Inherited retinal diseases (IRDs) are a clinically and genetically heterogeneous set of disorders, for which diagnostic second-generation sequencing (next-generation sequencing, NGS) services have been developed worldwide.
We present the molecular findings of 537 individuals referred to a 105-gene diagnostic NGS test for IRDs. We assess the diagnostic yield, the spectrum of clinical referrals, the variant analysis burden and the genetic heterogeneity of IRD. We retrospectively analyse disease-causing variants, including an assessment of variant frequency in Exome Aggregation Consortium (ExAC).

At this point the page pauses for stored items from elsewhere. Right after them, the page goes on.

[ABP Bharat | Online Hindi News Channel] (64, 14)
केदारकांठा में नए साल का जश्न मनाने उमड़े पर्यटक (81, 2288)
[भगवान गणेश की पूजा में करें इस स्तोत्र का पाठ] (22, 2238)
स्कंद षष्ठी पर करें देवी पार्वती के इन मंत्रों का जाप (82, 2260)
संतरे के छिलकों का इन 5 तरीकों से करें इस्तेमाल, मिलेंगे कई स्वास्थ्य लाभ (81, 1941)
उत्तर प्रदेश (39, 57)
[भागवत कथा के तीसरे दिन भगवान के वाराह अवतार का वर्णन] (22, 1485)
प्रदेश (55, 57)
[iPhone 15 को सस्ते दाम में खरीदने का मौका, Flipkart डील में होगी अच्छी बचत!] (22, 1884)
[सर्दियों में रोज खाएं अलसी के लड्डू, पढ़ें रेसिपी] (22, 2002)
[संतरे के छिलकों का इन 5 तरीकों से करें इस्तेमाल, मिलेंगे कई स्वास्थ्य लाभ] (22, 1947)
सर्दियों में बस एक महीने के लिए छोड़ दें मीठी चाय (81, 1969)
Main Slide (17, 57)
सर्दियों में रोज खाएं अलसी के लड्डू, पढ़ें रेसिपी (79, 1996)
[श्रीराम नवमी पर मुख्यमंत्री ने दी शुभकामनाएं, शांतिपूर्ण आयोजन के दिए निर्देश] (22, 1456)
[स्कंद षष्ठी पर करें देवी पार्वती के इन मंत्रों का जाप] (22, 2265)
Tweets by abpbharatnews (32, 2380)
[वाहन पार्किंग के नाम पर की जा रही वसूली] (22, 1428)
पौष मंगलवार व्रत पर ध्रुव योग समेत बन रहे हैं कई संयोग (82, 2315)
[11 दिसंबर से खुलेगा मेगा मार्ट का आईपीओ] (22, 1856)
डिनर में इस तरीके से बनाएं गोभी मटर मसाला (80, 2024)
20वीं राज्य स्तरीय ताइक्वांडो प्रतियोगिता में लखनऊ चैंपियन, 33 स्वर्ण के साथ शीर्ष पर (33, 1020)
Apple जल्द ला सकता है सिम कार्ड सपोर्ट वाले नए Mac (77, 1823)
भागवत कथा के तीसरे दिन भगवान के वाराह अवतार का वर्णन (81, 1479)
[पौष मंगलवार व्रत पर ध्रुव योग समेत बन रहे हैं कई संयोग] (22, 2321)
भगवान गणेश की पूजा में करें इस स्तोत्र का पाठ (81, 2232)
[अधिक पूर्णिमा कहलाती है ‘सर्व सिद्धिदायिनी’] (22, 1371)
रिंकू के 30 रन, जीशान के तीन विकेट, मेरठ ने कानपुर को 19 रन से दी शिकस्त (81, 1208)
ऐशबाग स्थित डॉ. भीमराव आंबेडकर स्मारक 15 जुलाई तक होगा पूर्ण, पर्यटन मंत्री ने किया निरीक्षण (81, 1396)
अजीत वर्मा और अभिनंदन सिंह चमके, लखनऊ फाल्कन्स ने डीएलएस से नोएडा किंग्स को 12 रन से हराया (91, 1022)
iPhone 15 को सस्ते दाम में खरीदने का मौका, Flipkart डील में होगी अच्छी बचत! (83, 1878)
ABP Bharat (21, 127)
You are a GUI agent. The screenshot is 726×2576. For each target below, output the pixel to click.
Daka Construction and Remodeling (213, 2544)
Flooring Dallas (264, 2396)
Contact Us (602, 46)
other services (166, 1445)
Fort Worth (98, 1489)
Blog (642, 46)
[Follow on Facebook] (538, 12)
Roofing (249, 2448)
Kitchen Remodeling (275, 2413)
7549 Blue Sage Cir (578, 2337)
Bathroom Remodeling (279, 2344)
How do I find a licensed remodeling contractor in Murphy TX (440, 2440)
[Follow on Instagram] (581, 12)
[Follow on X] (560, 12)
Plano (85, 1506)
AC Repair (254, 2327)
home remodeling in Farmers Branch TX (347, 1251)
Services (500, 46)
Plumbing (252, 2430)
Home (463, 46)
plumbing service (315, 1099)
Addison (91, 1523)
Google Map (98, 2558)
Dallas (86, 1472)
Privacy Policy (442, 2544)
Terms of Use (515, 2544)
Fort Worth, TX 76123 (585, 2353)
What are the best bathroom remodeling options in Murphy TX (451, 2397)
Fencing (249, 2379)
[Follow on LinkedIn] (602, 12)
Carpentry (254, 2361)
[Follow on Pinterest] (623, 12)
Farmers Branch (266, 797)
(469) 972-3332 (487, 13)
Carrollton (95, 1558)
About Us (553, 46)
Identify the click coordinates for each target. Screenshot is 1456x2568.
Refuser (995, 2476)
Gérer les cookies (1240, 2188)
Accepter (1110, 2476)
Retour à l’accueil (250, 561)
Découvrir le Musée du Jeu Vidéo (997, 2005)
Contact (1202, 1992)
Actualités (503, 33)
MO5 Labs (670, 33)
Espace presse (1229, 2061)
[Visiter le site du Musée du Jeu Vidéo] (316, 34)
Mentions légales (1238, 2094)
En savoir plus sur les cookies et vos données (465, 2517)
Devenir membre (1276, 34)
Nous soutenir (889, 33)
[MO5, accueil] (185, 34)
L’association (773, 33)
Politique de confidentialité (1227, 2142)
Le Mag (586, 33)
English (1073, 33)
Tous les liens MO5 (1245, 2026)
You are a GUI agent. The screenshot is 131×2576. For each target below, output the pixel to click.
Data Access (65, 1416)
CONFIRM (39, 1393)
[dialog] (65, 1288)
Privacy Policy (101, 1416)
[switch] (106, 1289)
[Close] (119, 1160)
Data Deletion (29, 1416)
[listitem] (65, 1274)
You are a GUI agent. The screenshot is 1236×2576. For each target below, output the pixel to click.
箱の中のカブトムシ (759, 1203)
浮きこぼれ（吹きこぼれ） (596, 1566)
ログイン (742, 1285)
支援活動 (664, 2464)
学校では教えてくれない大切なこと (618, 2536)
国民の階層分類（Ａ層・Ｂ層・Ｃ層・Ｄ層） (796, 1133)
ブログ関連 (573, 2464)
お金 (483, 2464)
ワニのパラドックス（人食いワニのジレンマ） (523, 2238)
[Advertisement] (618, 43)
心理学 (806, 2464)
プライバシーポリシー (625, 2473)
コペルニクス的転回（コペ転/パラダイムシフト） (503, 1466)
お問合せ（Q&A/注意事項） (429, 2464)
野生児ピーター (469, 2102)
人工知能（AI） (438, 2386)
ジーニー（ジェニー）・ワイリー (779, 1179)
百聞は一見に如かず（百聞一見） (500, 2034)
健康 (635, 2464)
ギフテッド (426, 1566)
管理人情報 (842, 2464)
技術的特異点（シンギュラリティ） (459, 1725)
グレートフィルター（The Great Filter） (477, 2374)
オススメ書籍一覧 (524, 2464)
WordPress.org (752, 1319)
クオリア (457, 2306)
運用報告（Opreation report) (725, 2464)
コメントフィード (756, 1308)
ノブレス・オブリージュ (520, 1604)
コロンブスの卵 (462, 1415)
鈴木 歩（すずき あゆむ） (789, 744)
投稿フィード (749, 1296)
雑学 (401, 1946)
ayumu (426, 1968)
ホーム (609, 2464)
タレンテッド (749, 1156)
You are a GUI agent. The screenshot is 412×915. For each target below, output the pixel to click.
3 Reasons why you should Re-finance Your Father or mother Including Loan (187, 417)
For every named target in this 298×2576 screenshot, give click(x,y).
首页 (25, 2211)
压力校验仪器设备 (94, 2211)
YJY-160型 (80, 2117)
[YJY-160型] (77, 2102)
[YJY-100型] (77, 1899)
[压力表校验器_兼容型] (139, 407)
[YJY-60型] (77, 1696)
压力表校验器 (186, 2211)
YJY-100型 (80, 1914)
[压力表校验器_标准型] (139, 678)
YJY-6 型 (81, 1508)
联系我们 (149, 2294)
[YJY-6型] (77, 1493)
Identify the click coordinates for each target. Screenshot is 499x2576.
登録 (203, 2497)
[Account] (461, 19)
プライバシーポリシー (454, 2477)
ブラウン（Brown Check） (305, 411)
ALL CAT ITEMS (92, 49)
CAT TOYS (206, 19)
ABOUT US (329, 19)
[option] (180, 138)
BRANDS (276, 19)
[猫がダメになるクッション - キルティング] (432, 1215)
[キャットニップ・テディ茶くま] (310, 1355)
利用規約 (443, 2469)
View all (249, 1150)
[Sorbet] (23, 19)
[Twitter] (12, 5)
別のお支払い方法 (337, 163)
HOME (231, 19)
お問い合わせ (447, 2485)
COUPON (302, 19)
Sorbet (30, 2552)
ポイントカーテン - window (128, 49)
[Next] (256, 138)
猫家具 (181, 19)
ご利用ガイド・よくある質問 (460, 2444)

Individuals were referred from 10 clinically distinct classifications of IRD. Of the 4542 variants clinically analysed, we have reported 402 mutations as a cause or a potential cause of disease in 62 of the 105 genes surveyed. These variants account or likely account for the clinical diagnosis of IRD in 51% of the 537 referred individuals. 144 potentially disease-causing mutations were identified as novel at the time of clinical analysis, and we further demonstrate the segregation of known disease-causing variants among individuals with IRD. We show that clinically analysed variants indicated as rare in dbSNP and the Exome Variant Server remain rare in ExAC, and that genes discovered as a cause of IRD in the post-NGS era are rare causes of IRD in a population of clinically surveyed individuals.
Our findings illustrate the continued powerful utility of custom-gene panel diagnostic NGS tests for IRD in the clinic, but suggest clear future avenues for increasing diagnostic yields.